Dataset records:
%%

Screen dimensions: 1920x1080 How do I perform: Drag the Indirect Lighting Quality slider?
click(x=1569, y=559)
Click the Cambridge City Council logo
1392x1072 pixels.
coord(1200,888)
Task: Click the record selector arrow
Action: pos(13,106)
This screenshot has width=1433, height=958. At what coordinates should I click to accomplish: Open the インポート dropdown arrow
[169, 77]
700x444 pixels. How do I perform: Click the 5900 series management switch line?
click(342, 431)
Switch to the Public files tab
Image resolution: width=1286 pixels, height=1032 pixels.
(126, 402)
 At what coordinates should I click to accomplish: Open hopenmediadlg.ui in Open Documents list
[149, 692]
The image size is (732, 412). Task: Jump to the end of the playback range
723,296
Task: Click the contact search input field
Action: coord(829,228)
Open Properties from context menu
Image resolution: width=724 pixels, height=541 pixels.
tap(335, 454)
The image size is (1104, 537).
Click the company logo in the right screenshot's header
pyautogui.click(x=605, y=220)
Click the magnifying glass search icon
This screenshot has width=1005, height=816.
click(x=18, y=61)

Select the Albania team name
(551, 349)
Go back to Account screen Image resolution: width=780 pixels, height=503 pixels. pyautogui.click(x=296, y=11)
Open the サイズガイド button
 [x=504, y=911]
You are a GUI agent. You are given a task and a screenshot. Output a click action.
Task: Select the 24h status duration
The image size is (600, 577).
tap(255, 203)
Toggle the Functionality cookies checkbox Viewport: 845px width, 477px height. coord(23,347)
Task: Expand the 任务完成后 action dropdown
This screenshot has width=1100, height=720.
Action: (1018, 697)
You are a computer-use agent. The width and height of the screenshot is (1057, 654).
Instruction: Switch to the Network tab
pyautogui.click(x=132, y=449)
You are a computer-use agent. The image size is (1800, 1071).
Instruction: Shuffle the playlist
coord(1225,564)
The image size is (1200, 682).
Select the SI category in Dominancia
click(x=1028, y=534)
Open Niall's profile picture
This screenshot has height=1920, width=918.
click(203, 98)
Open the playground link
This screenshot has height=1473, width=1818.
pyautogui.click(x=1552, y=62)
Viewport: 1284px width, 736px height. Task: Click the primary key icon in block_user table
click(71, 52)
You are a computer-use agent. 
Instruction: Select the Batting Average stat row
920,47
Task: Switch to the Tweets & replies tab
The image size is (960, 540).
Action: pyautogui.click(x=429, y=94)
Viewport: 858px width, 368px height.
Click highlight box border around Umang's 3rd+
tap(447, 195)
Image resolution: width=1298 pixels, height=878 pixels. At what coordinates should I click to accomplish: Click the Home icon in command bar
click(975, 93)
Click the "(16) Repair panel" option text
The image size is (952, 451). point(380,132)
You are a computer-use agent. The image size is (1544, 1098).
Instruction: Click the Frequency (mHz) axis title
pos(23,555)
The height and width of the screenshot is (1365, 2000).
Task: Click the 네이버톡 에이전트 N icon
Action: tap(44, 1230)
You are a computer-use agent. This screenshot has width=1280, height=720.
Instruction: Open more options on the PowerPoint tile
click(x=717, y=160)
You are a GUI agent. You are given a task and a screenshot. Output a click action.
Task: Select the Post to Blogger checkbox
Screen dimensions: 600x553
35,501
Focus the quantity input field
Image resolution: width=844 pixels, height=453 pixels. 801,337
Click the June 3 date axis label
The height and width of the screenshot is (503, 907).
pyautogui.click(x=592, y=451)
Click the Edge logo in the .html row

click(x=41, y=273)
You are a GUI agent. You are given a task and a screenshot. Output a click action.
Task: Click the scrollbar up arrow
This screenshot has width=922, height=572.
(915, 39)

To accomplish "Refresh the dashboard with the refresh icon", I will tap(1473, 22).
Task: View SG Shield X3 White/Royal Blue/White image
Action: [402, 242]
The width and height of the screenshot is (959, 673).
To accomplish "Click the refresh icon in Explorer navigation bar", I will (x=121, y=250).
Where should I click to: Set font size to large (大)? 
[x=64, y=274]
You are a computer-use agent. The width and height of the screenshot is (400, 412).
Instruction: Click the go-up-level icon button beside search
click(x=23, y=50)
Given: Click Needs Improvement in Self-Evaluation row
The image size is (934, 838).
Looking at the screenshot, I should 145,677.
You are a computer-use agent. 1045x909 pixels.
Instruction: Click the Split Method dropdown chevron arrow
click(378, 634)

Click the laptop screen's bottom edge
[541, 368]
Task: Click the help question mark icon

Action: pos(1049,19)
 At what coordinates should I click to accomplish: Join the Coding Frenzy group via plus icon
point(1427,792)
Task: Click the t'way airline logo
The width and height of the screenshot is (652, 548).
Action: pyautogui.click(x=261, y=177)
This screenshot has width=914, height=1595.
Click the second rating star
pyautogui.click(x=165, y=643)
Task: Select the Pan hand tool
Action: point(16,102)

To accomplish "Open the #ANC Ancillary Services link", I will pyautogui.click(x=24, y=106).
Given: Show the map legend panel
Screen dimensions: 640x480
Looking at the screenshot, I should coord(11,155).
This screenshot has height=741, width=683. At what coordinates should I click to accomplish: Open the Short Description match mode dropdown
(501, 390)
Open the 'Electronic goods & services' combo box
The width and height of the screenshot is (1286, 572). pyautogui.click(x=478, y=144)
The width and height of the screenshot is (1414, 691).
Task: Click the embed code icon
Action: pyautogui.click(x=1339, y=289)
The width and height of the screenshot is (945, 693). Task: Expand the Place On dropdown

%%

- _Exercise_: Each record above should be set down again in its exact wording.

- _Response to the exercise_:
Screen dimensions: 1920x1080 How do I perform: Drag the Indirect Lighting Quality slider?
click(x=1569, y=559)
Click the Cambridge City Council logo
1392x1072 pixels.
coord(1200,888)
Task: Click the record selector arrow
Action: pos(13,106)
This screenshot has width=1433, height=958. At what coordinates should I click to accomplish: Open the インポート dropdown arrow
[169, 77]
700x444 pixels. How do I perform: Click the 5900 series management switch line?
click(342, 431)
Switch to the Public files tab
Image resolution: width=1286 pixels, height=1032 pixels.
(126, 402)
 At what coordinates should I click to accomplish: Open hopenmediadlg.ui in Open Documents list
[149, 692]
The image size is (732, 412). Task: Jump to the end of the playback range
723,296
Task: Click the contact search input field
Action: coord(829,228)
Open Properties from context menu
Image resolution: width=724 pixels, height=541 pixels.
tap(335, 454)
The image size is (1104, 537).
Click the company logo in the right screenshot's header
pyautogui.click(x=605, y=220)
Click the magnifying glass search icon
This screenshot has width=1005, height=816.
click(x=18, y=61)

Select the Albania team name
(551, 349)
Go back to Account screen Image resolution: width=780 pixels, height=503 pixels. pyautogui.click(x=296, y=11)
Open the サイズガイド button
 [x=504, y=911]
You are a GUI agent. You are given a task and a screenshot. Output a click action.
Task: Select the 24h status duration
The image size is (600, 577).
tap(255, 203)
Toggle the Functionality cookies checkbox Viewport: 845px width, 477px height. coord(23,347)
Task: Expand the 任务完成后 action dropdown
This screenshot has width=1100, height=720.
Action: (1018, 697)
You are a computer-use agent. The width and height of the screenshot is (1057, 654).
Instruction: Switch to the Network tab
pyautogui.click(x=132, y=449)
You are a computer-use agent. The image size is (1800, 1071).
Instruction: Shuffle the playlist
coord(1225,564)
The image size is (1200, 682).
Select the SI category in Dominancia
click(x=1028, y=534)
Open Niall's profile picture
This screenshot has height=1920, width=918.
click(203, 98)
Open the playground link
This screenshot has height=1473, width=1818.
pyautogui.click(x=1552, y=62)
Viewport: 1284px width, 736px height. Task: Click the primary key icon in block_user table
click(71, 52)
You are a computer-use agent. 
Instruction: Select the Batting Average stat row
920,47
Task: Switch to the Tweets & replies tab
The image size is (960, 540).
Action: pyautogui.click(x=429, y=94)
Viewport: 858px width, 368px height.
Click highlight box border around Umang's 3rd+
tap(447, 195)
Image resolution: width=1298 pixels, height=878 pixels. At what coordinates should I click to accomplish: Click the Home icon in command bar
click(975, 93)
Click the "(16) Repair panel" option text
The image size is (952, 451). point(380,132)
You are a computer-use agent. The image size is (1544, 1098).
Instruction: Click the Frequency (mHz) axis title
pos(23,555)
The height and width of the screenshot is (1365, 2000).
Task: Click the 네이버톡 에이전트 N icon
Action: tap(44, 1230)
You are a computer-use agent. This screenshot has width=1280, height=720.
Instruction: Open more options on the PowerPoint tile
click(x=717, y=160)
You are a GUI agent. You are given a task and a screenshot. Output a click action.
Task: Select the Post to Blogger checkbox
Screen dimensions: 600x553
35,501
Focus the quantity input field
Image resolution: width=844 pixels, height=453 pixels. 801,337
Click the June 3 date axis label
The height and width of the screenshot is (503, 907).
pyautogui.click(x=592, y=451)
Click the Edge logo in the .html row

click(x=41, y=273)
You are a GUI agent. You are given a task and a screenshot. Output a click action.
Task: Click the scrollbar up arrow
This screenshot has width=922, height=572.
(915, 39)

To accomplish "Refresh the dashboard with the refresh icon", I will tap(1473, 22).
Task: View SG Shield X3 White/Royal Blue/White image
Action: [402, 242]
The width and height of the screenshot is (959, 673).
To accomplish "Click the refresh icon in Explorer navigation bar", I will (x=121, y=250).
Where should I click to: Set font size to large (大)? 
[x=64, y=274]
You are a computer-use agent. The width and height of the screenshot is (400, 412).
Instruction: Click the go-up-level icon button beside search
click(x=23, y=50)
Given: Click Needs Improvement in Self-Evaluation row
The image size is (934, 838).
Looking at the screenshot, I should 145,677.
You are a computer-use agent. 1045x909 pixels.
Instruction: Click the Split Method dropdown chevron arrow
click(378, 634)

Click the laptop screen's bottom edge
[541, 368]
Task: Click the help question mark icon

Action: pos(1049,19)
 At what coordinates should I click to accomplish: Join the Coding Frenzy group via plus icon
point(1427,792)
Task: Click the t'way airline logo
The width and height of the screenshot is (652, 548).
Action: pyautogui.click(x=261, y=177)
This screenshot has width=914, height=1595.
Click the second rating star
pyautogui.click(x=165, y=643)
Task: Select the Pan hand tool
Action: point(16,102)

To accomplish "Open the #ANC Ancillary Services link", I will pyautogui.click(x=24, y=106).
Given: Show the map legend panel
Screen dimensions: 640x480
Looking at the screenshot, I should coord(11,155).
This screenshot has height=741, width=683. At what coordinates should I click to accomplish: Open the Short Description match mode dropdown
(501, 390)
Open the 'Electronic goods & services' combo box
The width and height of the screenshot is (1286, 572). pyautogui.click(x=478, y=144)
The width and height of the screenshot is (1414, 691).
Task: Click the embed code icon
Action: pyautogui.click(x=1339, y=289)
The width and height of the screenshot is (945, 693). Task: Expand the Place On dropdown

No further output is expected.